The federal government is proposing to extend the rules governing mutual fund mergers in this year’s budget to facilitate the reorganization of a mutual fund corporation that’s structured as a switch corporation (also known as corporate class funds) into multiple mutual fund trusts, on a tax-deferred basis.

In addition, the government is proposing to allow insurers to effect tax-deferred mergers of segregated funds to provide consistent treatment of mutual fund trusts and seg funds. (The rules for segregated funds would parallel the mutual fund merger rules.)

The Income Tax Act contains specific rules to facilitate the reorganization of certain investment funds on a tax-deferred basis. However, these rules currently apply in only a limited number of circumstances. 


Here’s a closer look at the proposals:

Reorganization of mutual fund switch corporation into mutual fund trusts

Canadian mutual funds can be in the form of a trust or a corporation. Although most mutual funds are structured as mutual fund trusts, some are structured as mutual fund corporations.
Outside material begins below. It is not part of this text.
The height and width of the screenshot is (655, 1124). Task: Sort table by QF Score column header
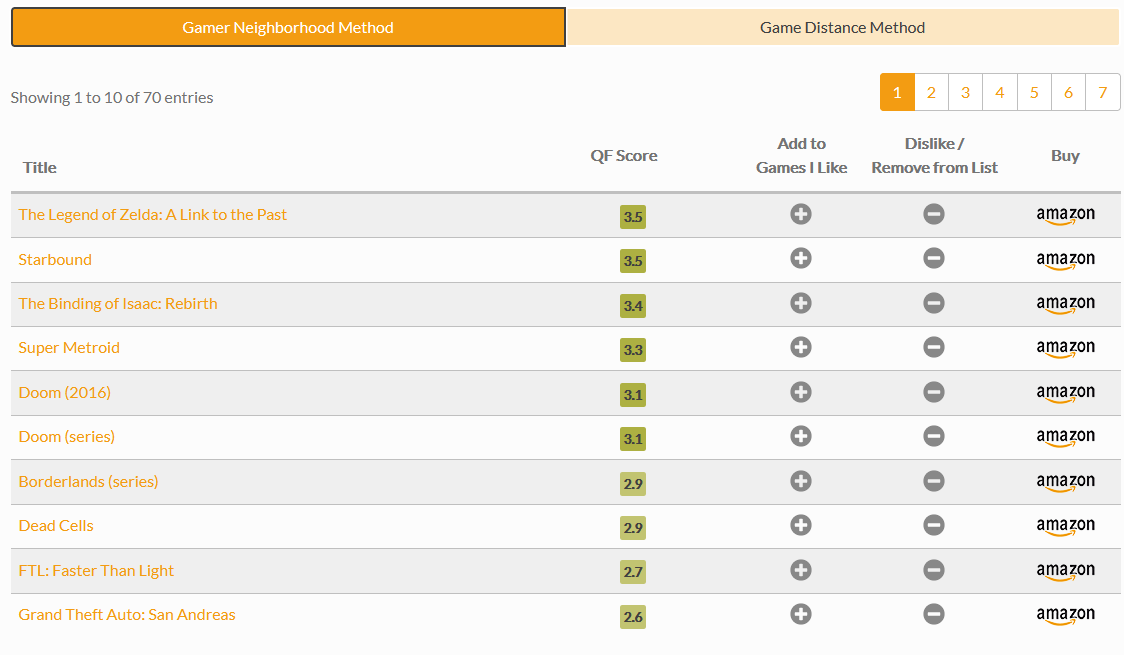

Switch corporations are mutual fund corporations with multiple classes of shares, in which typically each class is a distinct investment fund.

In last year’s budget, the government made certain changes that eliminated a tax benefit associated with switch funds, sometimes known as corporate-class funds. As a result of this change, mutual fund switch corporations are now seeking to reorganize as multiple mutual fund trusts on a tax-deferred basis.

The Income Tax Act contains special rules to facilitate the merger of mutual funds on a tax-deferred basis, under which two mutual fund trusts can be merged or a mutual fund corporation can be merged into a mutual fund trust. These rules permit mutual funds to be tax-efficiently reorganized so as to achieve economies of scale and avoid the duplication of expenses. However, these rules do not provide for the reorganization of a mutual fund corporation into multiple mutual fund trusts. 


This measure will apply to qualifying reorganizations that occur on or after Budget Day. 


Read: Budget 2017

Segregated fund mergers

Seg funds are life insurance policies that have many of the characteristics of mutual fund trusts. Unlike mutual fund trusts, income tax rules do not permit seg funds to merge on a tax-deferred basis.

It’s proposed that, for non-capital losses that arise in taxation years that begin after 2017, a seg fund be able to carry over those losses and apply them in computing its taxable income for taxation years that begin after 2017. The use of these losses will be subject to the normal limitations for the carrying forward and back of non-capital losses. As is the case with the mutual fund merger rules, the use of these losses will be restricted following a seg fund merger.

To ensure that the life insurance industry has an opportunity to provide comments on these proposed rules, this measure will apply to mergers of seg funds carried out after 2017 and to losses arising in taxation years that begin after 2017.